Work required:
Swap "magnifier" for "magnifying glass" in the lines between the one holding "You are a GUI" and the one holding "click(583, 211)", inclusive, and write out only those lines with nothing else changed. Leave the pictures out.

Data to process:
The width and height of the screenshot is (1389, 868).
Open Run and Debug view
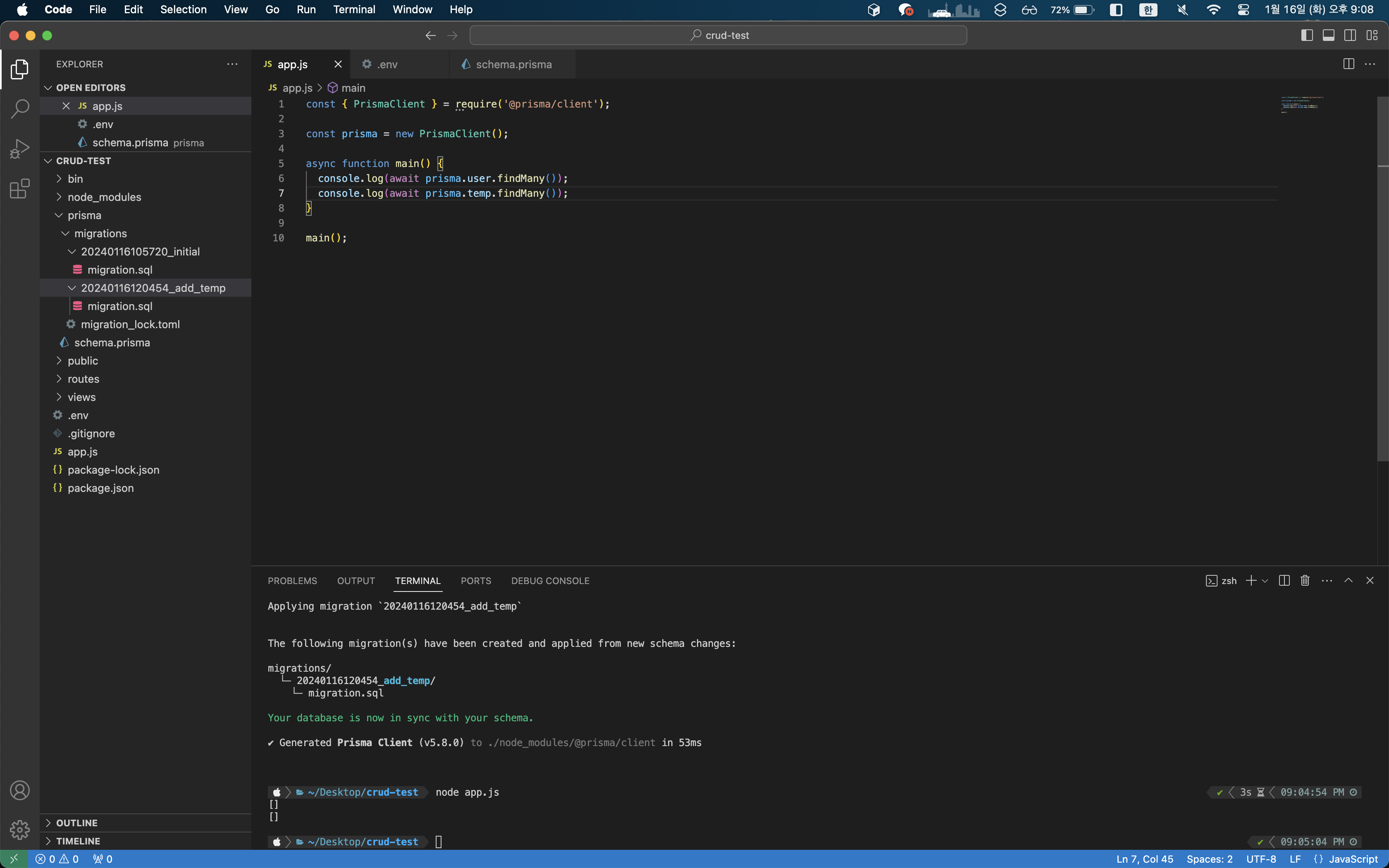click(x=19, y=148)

...

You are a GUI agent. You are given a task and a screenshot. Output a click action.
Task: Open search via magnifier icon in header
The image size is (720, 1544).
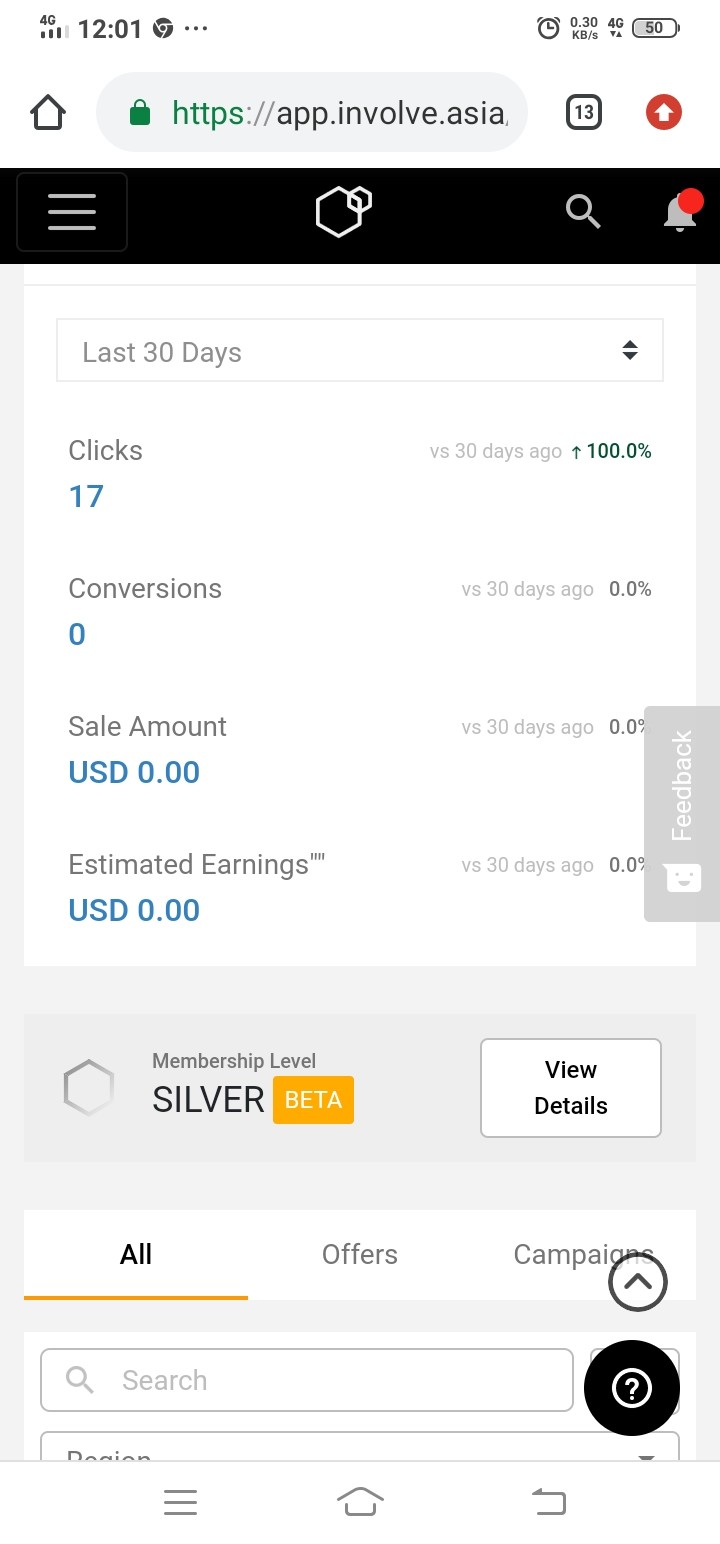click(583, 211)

* * *

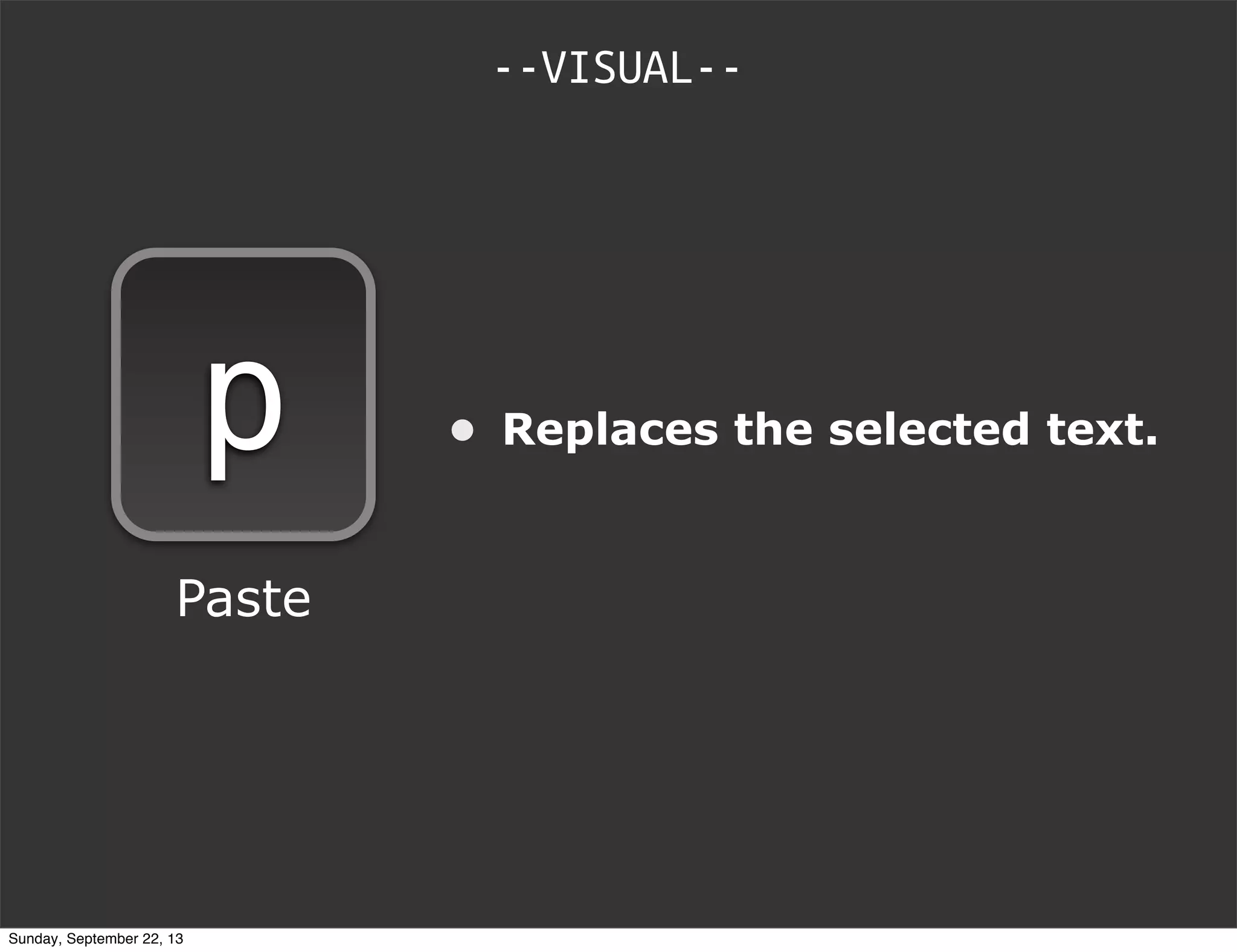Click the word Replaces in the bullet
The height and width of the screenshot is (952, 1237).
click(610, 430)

Complete response:
You are a GUI agent. You are given a task and a screenshot. Output a click action.
Task: Open search via magnifying glass icon in header
The image size is (720, 1544).
click(583, 211)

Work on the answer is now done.